En el octavo mes de su embarazo, mi esposa sufrió de una complicación severa que requirió cirugía de emergencia. Cuando se despertó y le dije que la cirugía había sido exitosa, su reacción me asustó más de lo que cualquier otra cosa me había asustado en mi vida. No dijo nada, solo acercó sus manos lentamente a su vientre. Sus ojos se ampliaron por un momento, y luego comenzó a reír. Era una carcajada profunda y sosa, el tipo de risa que proviene de alguien que ha llorado por tanto tiempo, que ya no puede hacerlo más, así que solo se ríen a pesar y en burla de su dolor. Tuve que reprimir un escalofrío cuando le pregunté qué era lo que sucedía, pero ella me ignoró.
En lugar de contestarme, solo empezó a gritar; todo su cuerpo temblaba a medida que se revolvía y se lamentaba, arrancándose mechones de cabello y lanzándolos al suelo. Le continué preguntando qué era lo que sucedía, pero no me quería responder. Súbitamente, se detuvo; comenzó a reírse de nuevo y levantó una mano a lo alto. Hizo una pausa por un momento, con nuestras miradas entrelazadas, y descargó su mano hasta abajo con toda su fuerza, enterrando sus uñas largas en su estómago. Pude agarrar sus muñecas y logré empujarlas a la fuerza a sus costados. Tuve que usar las ataduras a un lado de la cama, y una vez que lo hice, su cuerpo entero se entumeció de pronto, como si se encontrara demasiado débil para moverse.
Me senté a un lado de su cama. Podía escuchar el temblor en mi voz mientras intentaba calmarla desesperadamente.
—Todo está bien, cariño. Solo fue una pequeña complicación. Pronto tendremos un hermoso bebé varón. Nuestro hijo. Entonces todo habrá valido la pena.
Ella giró su cabeza hacia mí lentamente. Sus ojos se veían muertos, desprovistos de humanidad. Comenzó a susurrar, con su cabeza recostada sin energías en uno de sus hombros. Me incliné hacia ella para escuchar lo que estaba diciendo. Solo era una palabra, que repetía una y otra vez: «Sácamelo».
Se rehusó a hablarme en lo absoluto durante la próxima semana. A veces yacía ahí totalmente flácida e inmóvil, y otras veces gritaba y jalaba sus ataduras. Yo trataba de calmarla, diciéndole que esto era algo bueno, trayéndole ropa de bebé y sus comidas favoritas; pero nada de lo que hacía surtía efecto. Al final, después de una semana, empezó a tener contracciones.
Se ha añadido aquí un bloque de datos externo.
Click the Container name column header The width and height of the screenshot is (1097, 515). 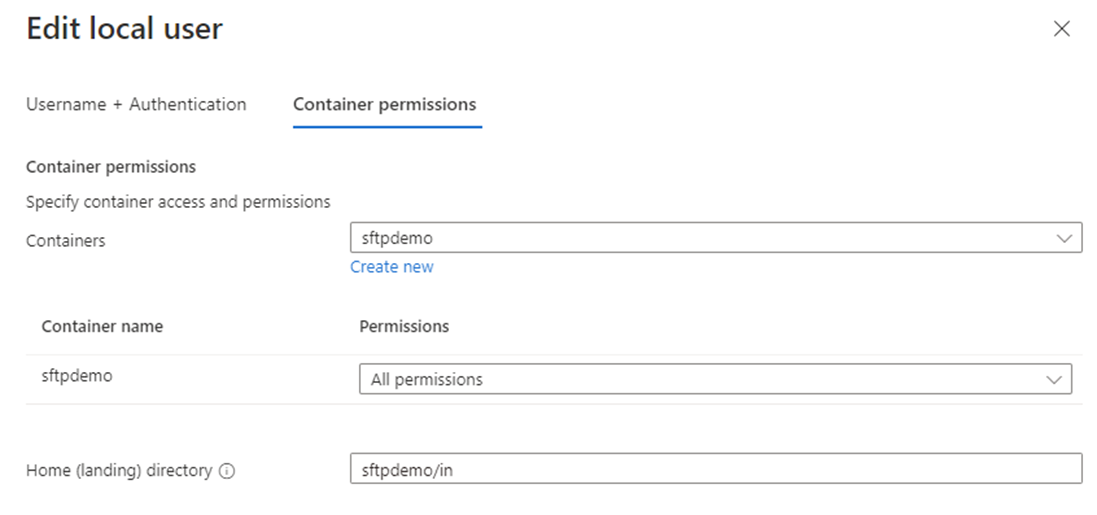102,327
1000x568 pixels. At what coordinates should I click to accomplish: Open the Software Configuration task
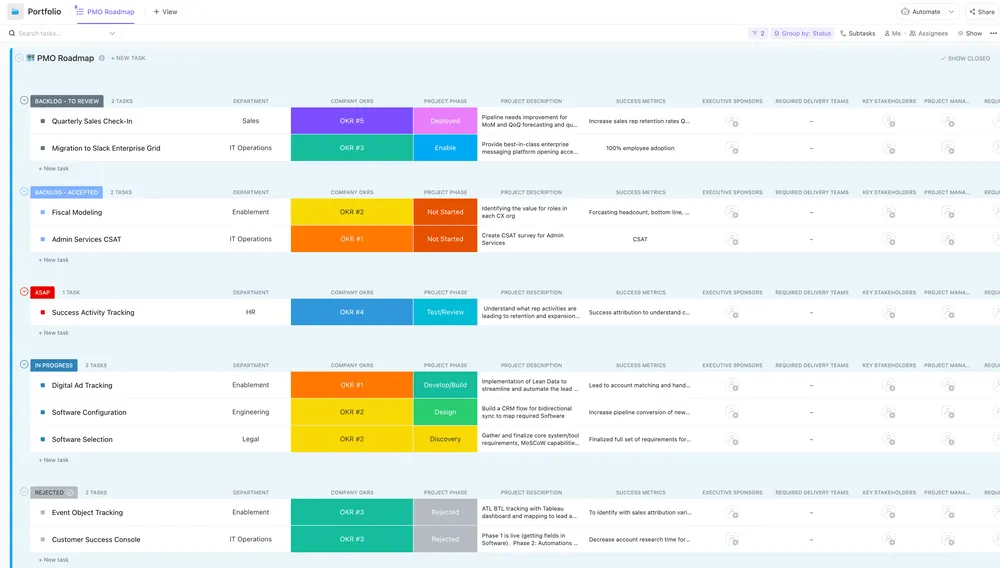coord(89,412)

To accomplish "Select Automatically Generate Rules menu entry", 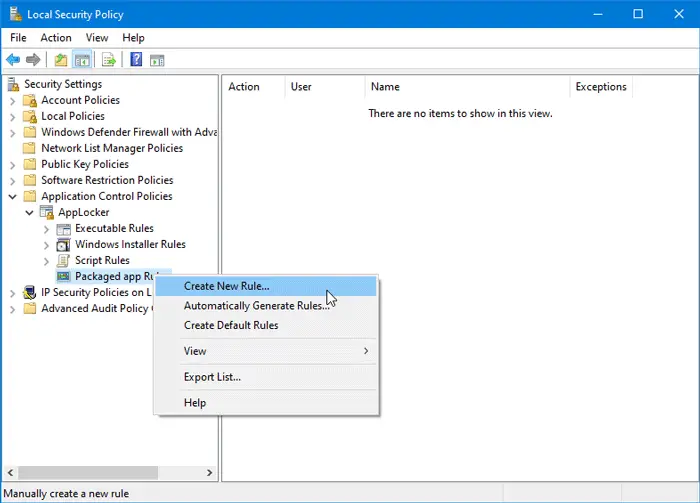I will pyautogui.click(x=256, y=306).
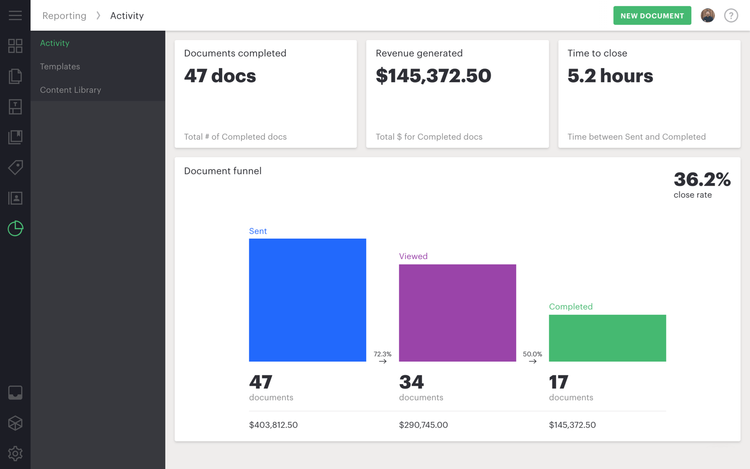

Tan pronto como el bebé salió, fue claro que algo había salido horriblemente mal. La peste era insoportable; un olor enfermizo y nauseabundamente dulce. Pero eso no era nada en comparación con el bebé mismo, si es que se le podía llamar así. Su cabeza era excesivamente grande, sus ojos estaban hundidos e inyectados en sangre, y su piel era negra y harapienta —desprendiéndose ante mi toque—.
Estuvo cerca, pero mi esposa sobrevivió el parto, a pesar de que mi hijo no. Al menos parece que ella se encuentra mejor ahora que el embarazo ha terminado; en mi caso, me siento peor. Continúo reviviendo todas las cosas horribles que han pasado. Me rompió el corazón cuando dio a luz a nuestro tercer bebé natimuerto. Fue aun peor cuando tuve que obligarla a que se tomara esas pastillas que me permitirían efectuar la cirugía para reintroducirlo en su vientre. Lo que ambos necesitamos ahora es tener algo que podamos desear con ansias. Creo que iré a decirle que estoy listo para intentarlo otra vez; quizá eso la animará.